High-Level Architecture
At a glance, the system looks like this:
- FastAPI → API, auth, request lifecycle
- LangGraph → AI workflow orchestration
- Qdrant → Vector database for RAG
- Valkey (Redis-compatible) → Queues & analytics
- Huggingface + Gemini → LLM & embeddings
Chat Flow:
Here’s what happens when a user asks a question:
- Client sends message (POST /api/v1/chat)
- Auth & context loaded (JWT, headers, page location)

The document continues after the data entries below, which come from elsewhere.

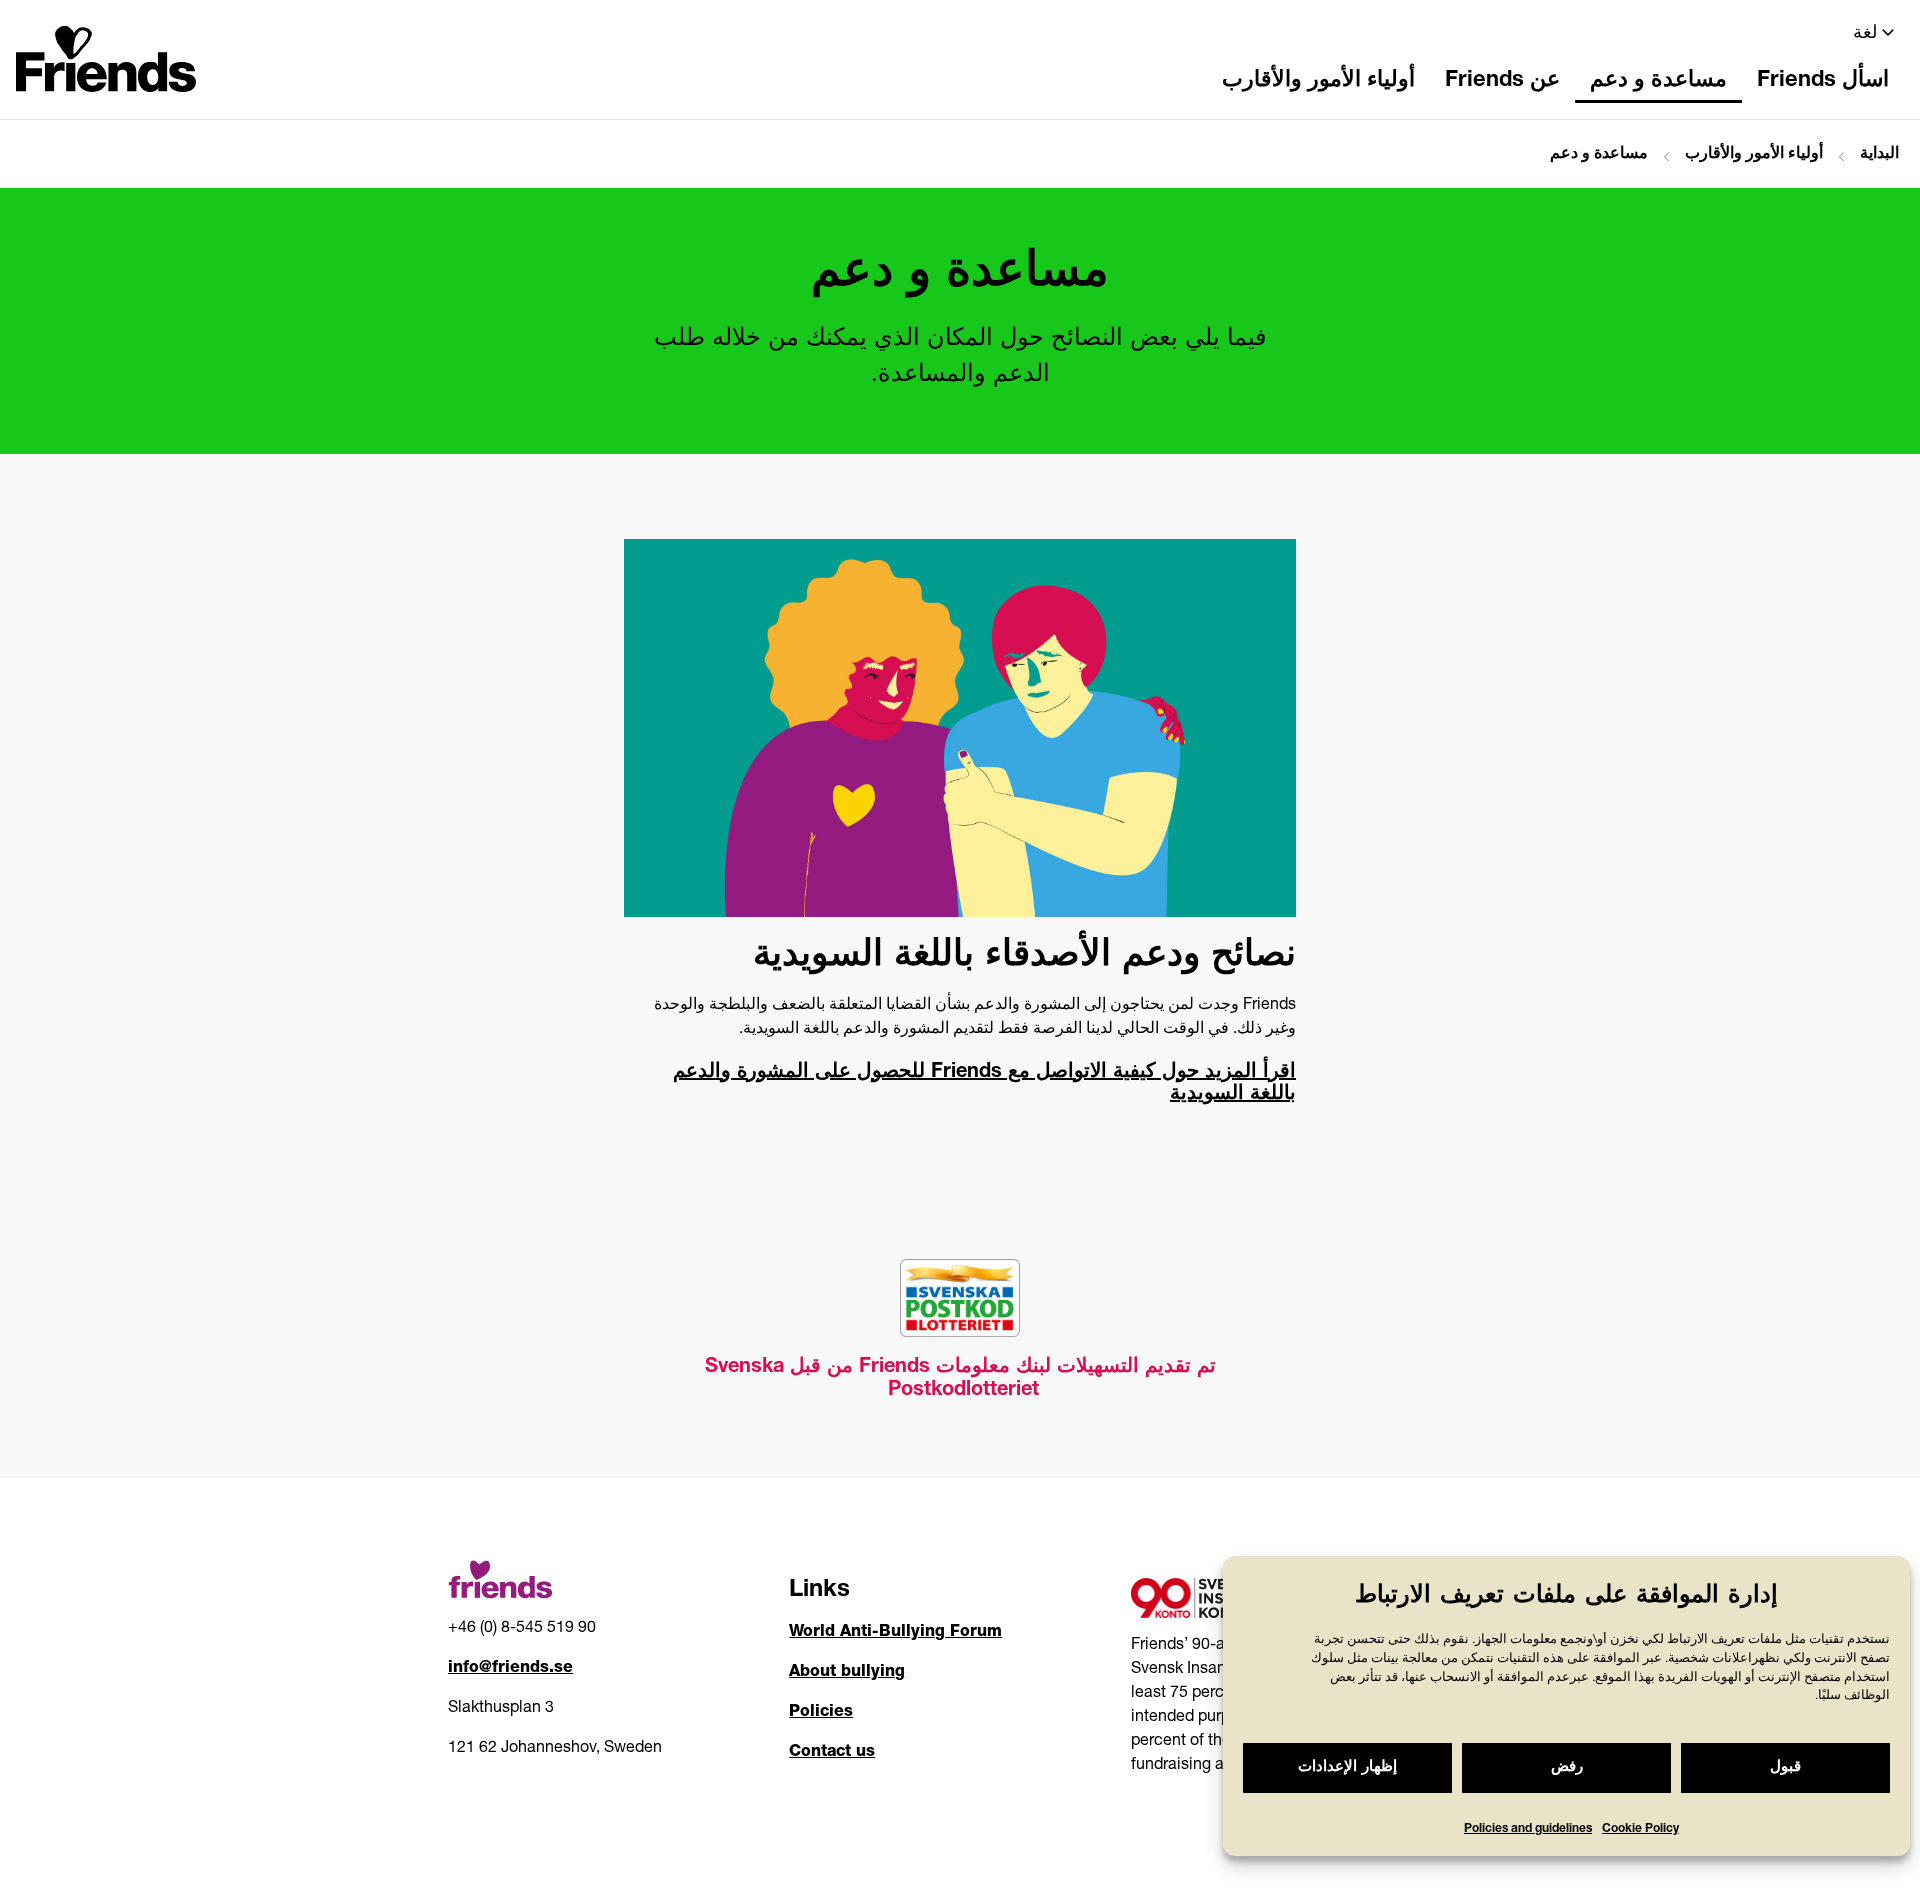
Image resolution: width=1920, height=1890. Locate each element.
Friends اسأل (1823, 81)
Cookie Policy (1640, 1829)
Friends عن (1502, 81)
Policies (821, 1713)
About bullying (847, 1673)
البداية (1879, 155)
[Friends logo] (106, 52)
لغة (1865, 34)
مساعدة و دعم (1658, 81)
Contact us (832, 1753)
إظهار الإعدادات (1347, 1767)
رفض (1567, 1767)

- Optional vision step (images → text)
- LangGraph orchestrator runs
- Intent is classified
- Correct agent is selected
- RAG retrieves documents (if needed)
- Confidence is evaluated
- Response is finalized or clarified
Intent Classification: The Brain Split
Every query is classified into one of four intents:
- How‑To → step-by-step guidance
- Policy → document-backed answers (RAG)
- Page Help → UI-aware assistance
- Unknown → fallback handling
Why LangGraph (Not Just Chains)
I chose LangGraph because:
- It supports branching logic
- Each agent is a node
- State is explicit and inspectable
- Confidence gating becomes trivial
RAG Document Ingestion
- When an admin uploads a document:
- Text is extracted (PDF/TXT/MD)
- Content is chunked with overlap
- Metadata is attached (type, title, status)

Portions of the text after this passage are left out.